The pieces to a larger picture begin to take shape through Bridget's story. When we last saw her she was showing Casper the dead body of a missing woman named Nancy Montgomery. She had been searching through the police archives looking through missing person reports. She seemed rather obsessed with finding her last known whereabouts. Casper seemed curious enough to help her and drive out to Laurent's place but they stopped along the way where Bridget would lead him to Nancy's body. The reason why is explored here and the way Bellaire constructs the history of Nancy is ultimately devastating.
The award-winning colorist is also a fearless writer. 'Redlands' has been at times a little confusing because there seems to be a disconnect from one issue to the next. With new characters being introduced and a slow-to-develop-plot, the comic can feel like an anthology instead of a serial. However, Bellaire has an ear for dialogue and finds a way to make any scene totally captivating regardless of what's going on outside of that moment. Whether it's a "mother" reading a totally inappropriate novel to a child as a bedtime story or a never-before-seen character impersonate a young woman to garner the trust of a rapey trucker, Bellaire has a deliberate style that gives weight to any scene. This is something that evades most writers and she's done it consistently in this series.
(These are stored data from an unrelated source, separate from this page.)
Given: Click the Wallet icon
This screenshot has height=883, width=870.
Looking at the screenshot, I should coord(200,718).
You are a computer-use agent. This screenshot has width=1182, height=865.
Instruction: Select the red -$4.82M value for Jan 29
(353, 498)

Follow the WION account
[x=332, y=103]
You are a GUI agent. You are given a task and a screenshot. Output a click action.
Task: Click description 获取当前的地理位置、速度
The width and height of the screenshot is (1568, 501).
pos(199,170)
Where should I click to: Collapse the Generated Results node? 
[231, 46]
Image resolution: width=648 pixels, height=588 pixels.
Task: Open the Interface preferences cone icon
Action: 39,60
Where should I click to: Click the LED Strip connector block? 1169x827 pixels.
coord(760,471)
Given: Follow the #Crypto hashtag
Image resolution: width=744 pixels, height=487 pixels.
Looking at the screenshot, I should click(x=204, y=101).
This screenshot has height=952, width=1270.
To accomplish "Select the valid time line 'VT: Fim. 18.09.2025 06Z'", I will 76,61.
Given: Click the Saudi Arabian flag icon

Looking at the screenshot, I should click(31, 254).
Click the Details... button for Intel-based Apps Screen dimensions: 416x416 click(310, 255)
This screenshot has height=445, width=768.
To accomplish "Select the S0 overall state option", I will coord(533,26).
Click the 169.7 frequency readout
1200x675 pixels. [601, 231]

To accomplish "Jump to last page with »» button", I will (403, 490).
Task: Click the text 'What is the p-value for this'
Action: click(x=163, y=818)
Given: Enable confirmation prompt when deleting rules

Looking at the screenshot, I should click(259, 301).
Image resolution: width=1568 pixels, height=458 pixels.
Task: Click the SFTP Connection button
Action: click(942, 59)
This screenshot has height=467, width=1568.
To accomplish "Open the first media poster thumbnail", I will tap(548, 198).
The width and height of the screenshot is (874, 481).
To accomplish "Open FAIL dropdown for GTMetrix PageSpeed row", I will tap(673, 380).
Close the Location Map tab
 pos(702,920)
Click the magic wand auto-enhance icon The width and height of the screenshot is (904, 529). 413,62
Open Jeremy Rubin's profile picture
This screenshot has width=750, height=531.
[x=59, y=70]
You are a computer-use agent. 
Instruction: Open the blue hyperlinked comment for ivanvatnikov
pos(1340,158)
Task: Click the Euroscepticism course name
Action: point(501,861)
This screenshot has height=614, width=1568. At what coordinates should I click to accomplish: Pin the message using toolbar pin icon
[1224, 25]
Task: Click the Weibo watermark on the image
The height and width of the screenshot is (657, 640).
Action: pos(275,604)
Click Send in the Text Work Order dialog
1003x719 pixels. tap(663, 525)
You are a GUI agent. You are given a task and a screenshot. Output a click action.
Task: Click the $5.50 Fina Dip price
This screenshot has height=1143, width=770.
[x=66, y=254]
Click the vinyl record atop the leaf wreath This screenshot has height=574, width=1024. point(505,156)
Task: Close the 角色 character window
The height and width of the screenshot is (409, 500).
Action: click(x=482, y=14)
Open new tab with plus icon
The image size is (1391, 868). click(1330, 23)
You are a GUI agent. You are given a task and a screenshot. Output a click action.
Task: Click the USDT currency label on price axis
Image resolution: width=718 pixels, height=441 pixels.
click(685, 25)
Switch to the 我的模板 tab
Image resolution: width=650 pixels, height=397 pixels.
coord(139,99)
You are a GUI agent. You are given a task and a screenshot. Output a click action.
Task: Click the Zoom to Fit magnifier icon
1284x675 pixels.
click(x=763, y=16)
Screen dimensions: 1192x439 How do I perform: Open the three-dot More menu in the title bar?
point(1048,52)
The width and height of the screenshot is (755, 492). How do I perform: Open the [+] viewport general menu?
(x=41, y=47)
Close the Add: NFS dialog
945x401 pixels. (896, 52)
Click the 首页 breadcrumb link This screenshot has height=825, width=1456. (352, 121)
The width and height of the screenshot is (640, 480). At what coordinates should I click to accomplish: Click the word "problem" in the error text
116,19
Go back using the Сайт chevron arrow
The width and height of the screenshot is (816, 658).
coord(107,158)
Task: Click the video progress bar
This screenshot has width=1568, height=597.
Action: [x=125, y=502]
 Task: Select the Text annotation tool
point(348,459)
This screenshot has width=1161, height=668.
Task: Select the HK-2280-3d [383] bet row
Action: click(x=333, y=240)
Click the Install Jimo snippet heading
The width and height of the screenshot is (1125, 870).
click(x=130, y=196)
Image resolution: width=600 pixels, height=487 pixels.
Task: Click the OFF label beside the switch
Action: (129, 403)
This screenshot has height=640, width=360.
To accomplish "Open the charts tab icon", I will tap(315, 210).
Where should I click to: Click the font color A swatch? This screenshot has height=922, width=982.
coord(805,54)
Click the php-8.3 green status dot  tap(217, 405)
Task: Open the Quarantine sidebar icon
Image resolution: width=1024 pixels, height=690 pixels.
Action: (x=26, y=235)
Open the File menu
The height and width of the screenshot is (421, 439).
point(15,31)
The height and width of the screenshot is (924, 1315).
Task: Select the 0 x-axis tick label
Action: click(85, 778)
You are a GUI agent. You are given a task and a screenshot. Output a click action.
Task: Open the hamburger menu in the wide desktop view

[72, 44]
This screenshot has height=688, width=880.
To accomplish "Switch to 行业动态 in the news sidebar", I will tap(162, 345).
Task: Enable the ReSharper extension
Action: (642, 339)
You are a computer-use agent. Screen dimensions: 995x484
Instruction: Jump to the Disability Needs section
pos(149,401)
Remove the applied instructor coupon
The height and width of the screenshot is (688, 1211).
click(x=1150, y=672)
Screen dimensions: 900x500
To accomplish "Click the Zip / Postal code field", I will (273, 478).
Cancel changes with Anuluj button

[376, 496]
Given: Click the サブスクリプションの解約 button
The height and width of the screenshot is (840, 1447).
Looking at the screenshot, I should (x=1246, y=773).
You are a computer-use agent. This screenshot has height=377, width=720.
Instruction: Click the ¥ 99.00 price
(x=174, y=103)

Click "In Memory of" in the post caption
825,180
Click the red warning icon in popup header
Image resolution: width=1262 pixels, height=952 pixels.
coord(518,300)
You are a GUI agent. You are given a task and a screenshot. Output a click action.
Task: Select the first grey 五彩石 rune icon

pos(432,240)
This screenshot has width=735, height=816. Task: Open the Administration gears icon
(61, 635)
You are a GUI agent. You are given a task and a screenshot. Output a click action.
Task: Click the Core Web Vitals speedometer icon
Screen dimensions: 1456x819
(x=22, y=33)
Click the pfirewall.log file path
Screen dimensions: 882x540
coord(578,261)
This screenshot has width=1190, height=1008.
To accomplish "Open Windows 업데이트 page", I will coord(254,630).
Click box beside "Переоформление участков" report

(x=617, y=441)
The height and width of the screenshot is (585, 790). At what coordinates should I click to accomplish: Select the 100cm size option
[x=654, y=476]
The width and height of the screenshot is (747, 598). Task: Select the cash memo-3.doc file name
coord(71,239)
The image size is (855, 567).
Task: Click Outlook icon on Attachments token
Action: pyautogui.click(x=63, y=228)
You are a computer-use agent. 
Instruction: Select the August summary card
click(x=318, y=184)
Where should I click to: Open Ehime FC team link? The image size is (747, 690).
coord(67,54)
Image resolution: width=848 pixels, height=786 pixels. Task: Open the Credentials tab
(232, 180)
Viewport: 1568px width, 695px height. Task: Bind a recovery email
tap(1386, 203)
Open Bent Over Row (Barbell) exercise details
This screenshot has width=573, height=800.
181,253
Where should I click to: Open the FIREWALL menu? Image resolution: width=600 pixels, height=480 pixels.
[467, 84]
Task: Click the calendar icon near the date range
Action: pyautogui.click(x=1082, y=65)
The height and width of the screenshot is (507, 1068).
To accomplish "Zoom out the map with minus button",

Vanesa Del Rey's scratchy drawings are the perfect vessel to see Bellaire's Floridian gothic tale. The art invokes an eerie menace that supports the script with naked vulnerability (in the literal sense as well) and matter-of-fact violence and gore. The character designs feel derived from the real world, all shapes, and colors, sharing this space where witches reign but a new force is about to shake things up. This is the stuff of nightmares but probably none more frightening than Nancy's journal entries that close out the issue.
'Redlands' is the type of terrifying comic that operates on its own terms, immersing the reader in fiendish situations as it sees fit. Bellaire and Del Rey have conjured up a cauldron of black magic, sex, and violence. However, it's the description of a child's sexual exploitation that will make your skin crawl as the all-too-real narrative invades the story. 'Redlands' is unflinching, unnerving, and completely unpredictable. It shakes one's previously held beliefs or assumptions about witches, horror, and comics.